Saber Abdulwahed, a journalist covering the battle, told The National that fierce battles between the forces of Al Amalikah, backed by the UAE armed forces, and the Houthis have been going on for hours in the south and east of the city. About 80 Houthi fighters had been killed in the confrontations so far, Mr Abdulwahed said.

Residents in the southern of Hodeidah told The National that clashes have been ongoing since the early morning between the Houthi militia and Al Amaliakh brigades along the road leading to the university and the airport ring road.

Fighting has also been reported in neighbourhoods of Al Rabsa and near to Al Thawra hospital, in the east of the city, where UAE F-16 jet fighters launched more than 20 airstrikes.

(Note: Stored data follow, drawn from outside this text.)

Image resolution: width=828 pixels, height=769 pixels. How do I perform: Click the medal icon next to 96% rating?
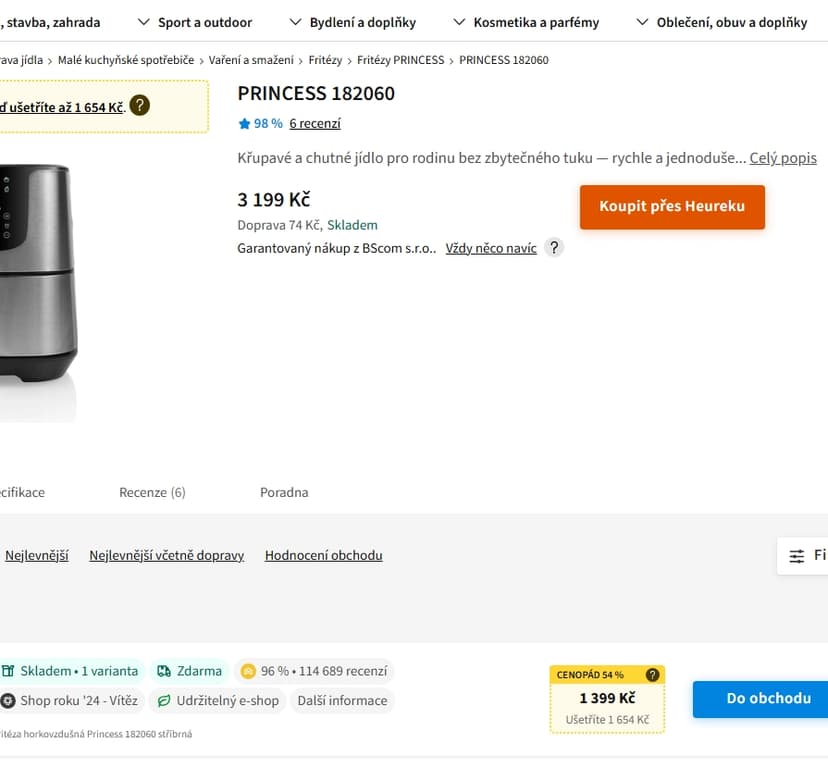[x=248, y=670]
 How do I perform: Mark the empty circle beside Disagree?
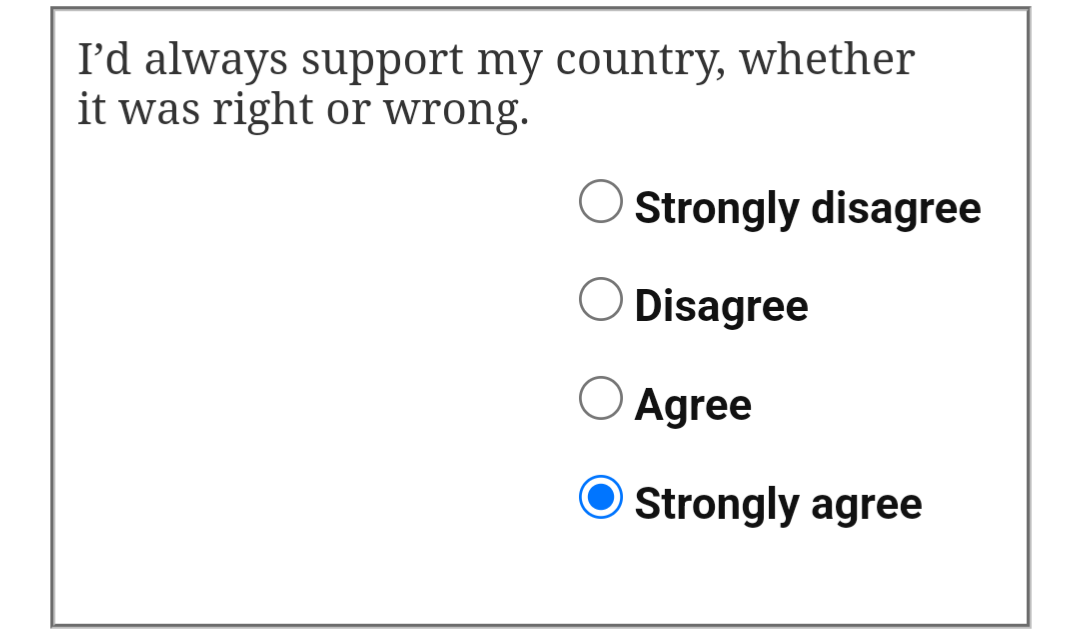[601, 299]
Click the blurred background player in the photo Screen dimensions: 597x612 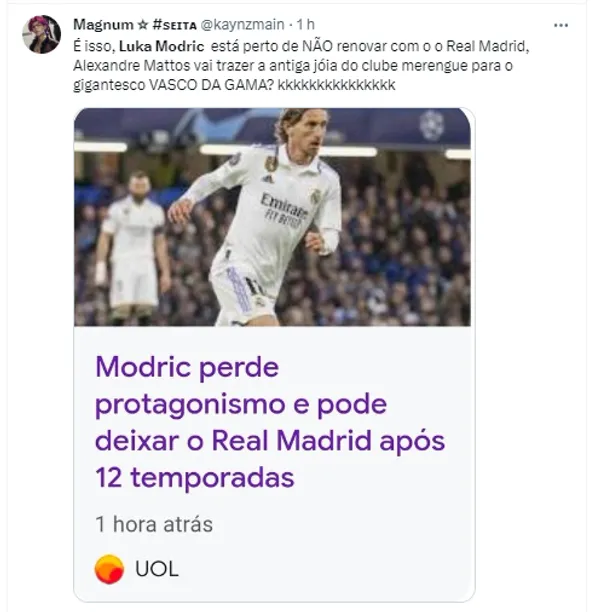[133, 247]
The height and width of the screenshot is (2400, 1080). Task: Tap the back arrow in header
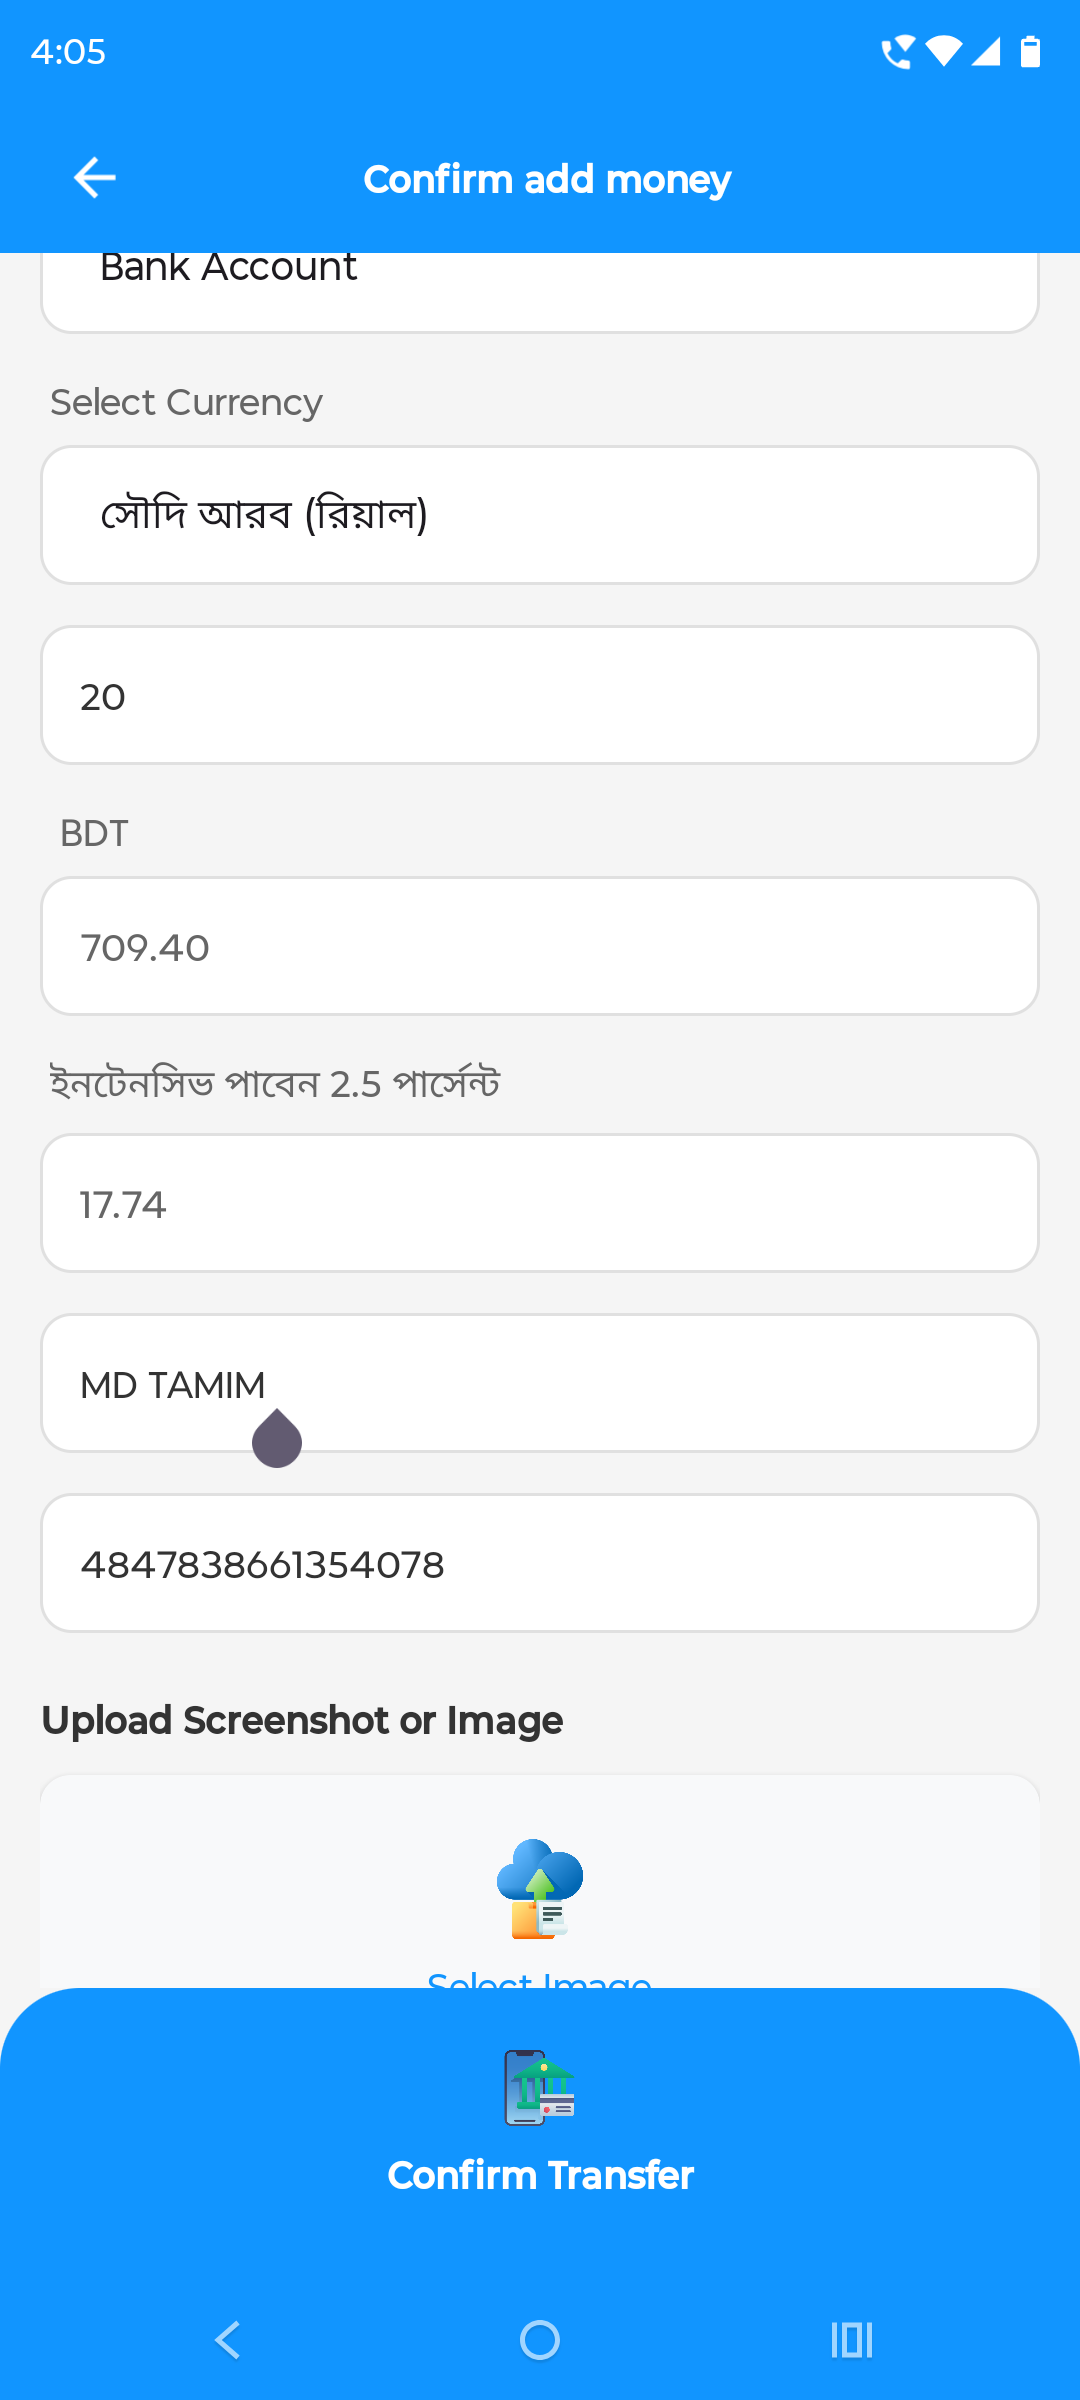pos(95,178)
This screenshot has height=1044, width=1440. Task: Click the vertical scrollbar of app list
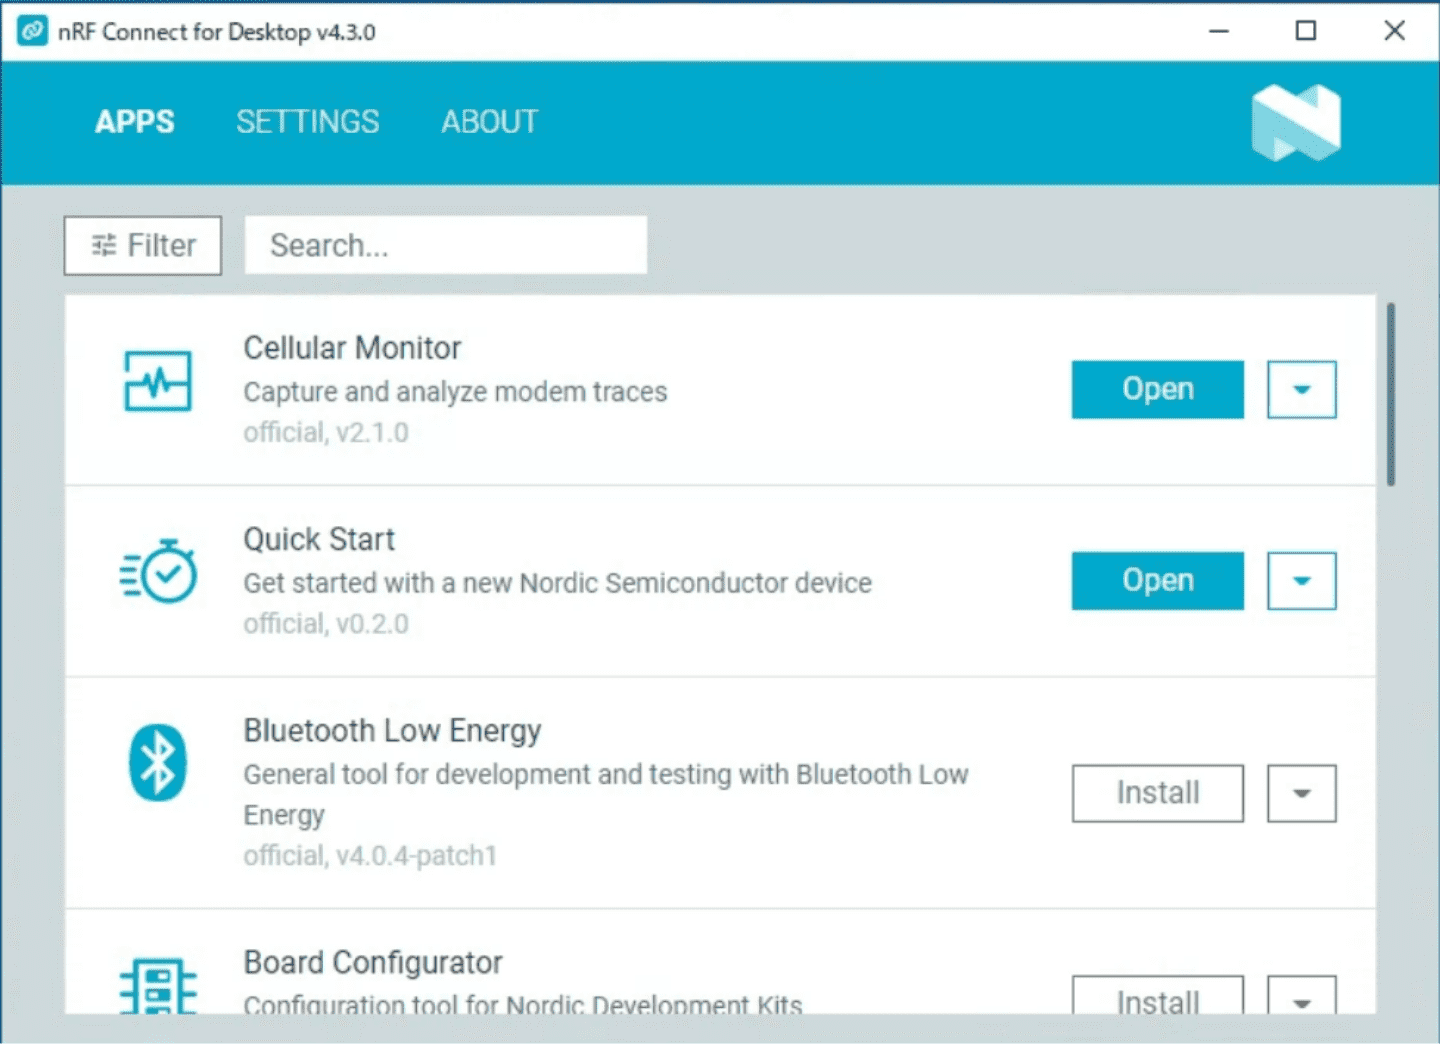click(x=1390, y=395)
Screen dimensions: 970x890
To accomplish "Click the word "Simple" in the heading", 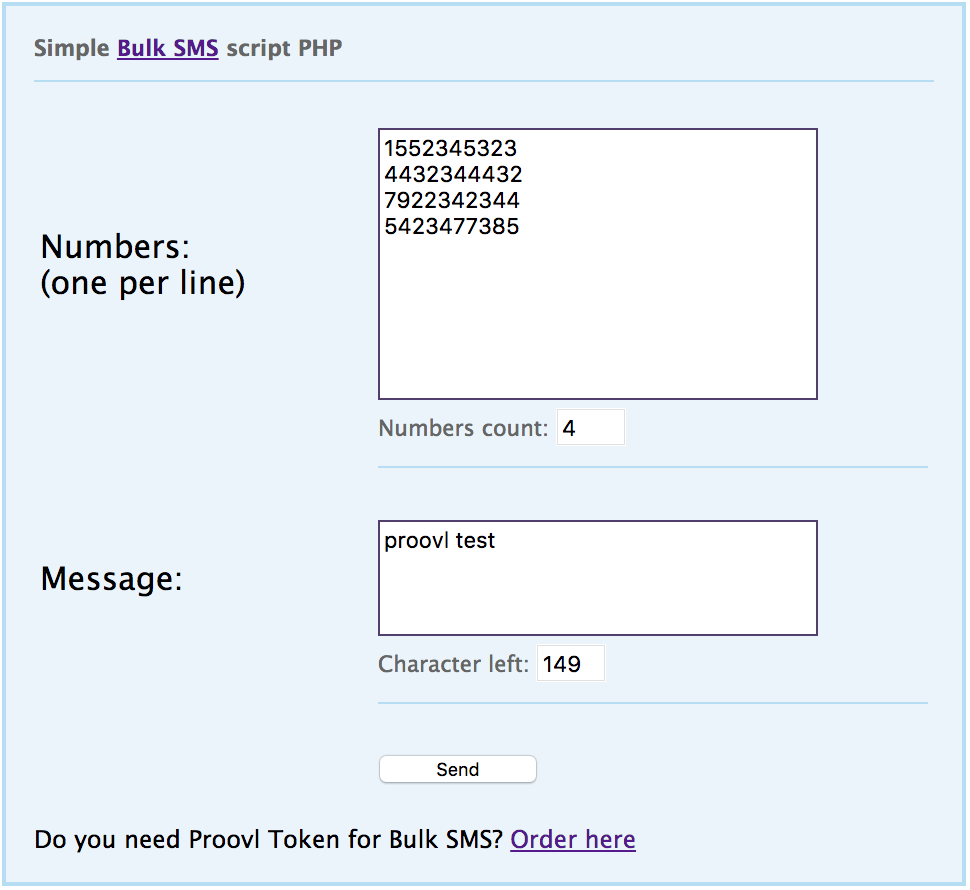I will point(72,48).
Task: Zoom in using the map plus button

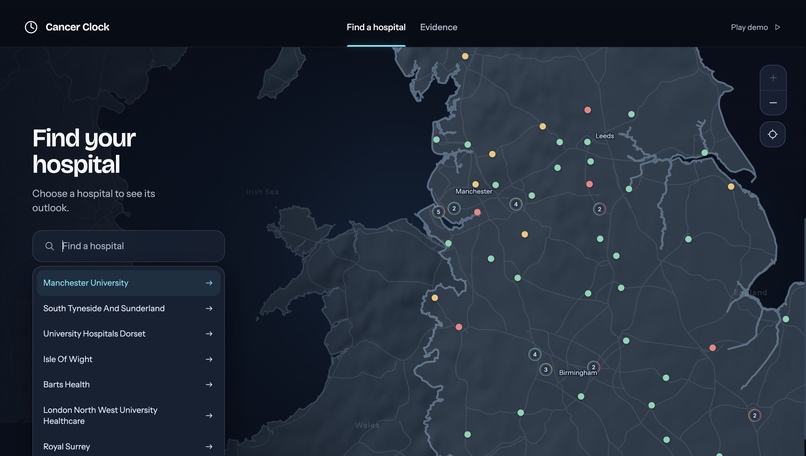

Residents said that the Houthis have been burning tires in attempt to disrupt visibility for the aircraft and have blocked roads in the north of the city with large containers.

The coalition had massed thousands of troops near the city on Wednesday, in a move to pressure the Houthis to return to UN-sponsored peace talks.

The sources in Hodeidah said fighting was heard in areas near the airport and the university, and Apache helicopters were spotted in the sky.

Forces loyal to the government have said coalition strikes were intensified on Thursday night on Houthi bases near the eastern entrance to the port city, which is a gateway to the capital, and in its southern part.

Saudi Arabia and its allies, including the UAE, entered the war in 2015 to suport Yemen's internationally recognised President Abdrabu Mansur Hadi after the Houthis took over Sanaa.

Nearly 10,000 civilians have been killed in the conflict so far, according to the World Health Organisation.

Other rights groups estimate the toll could be five times higher.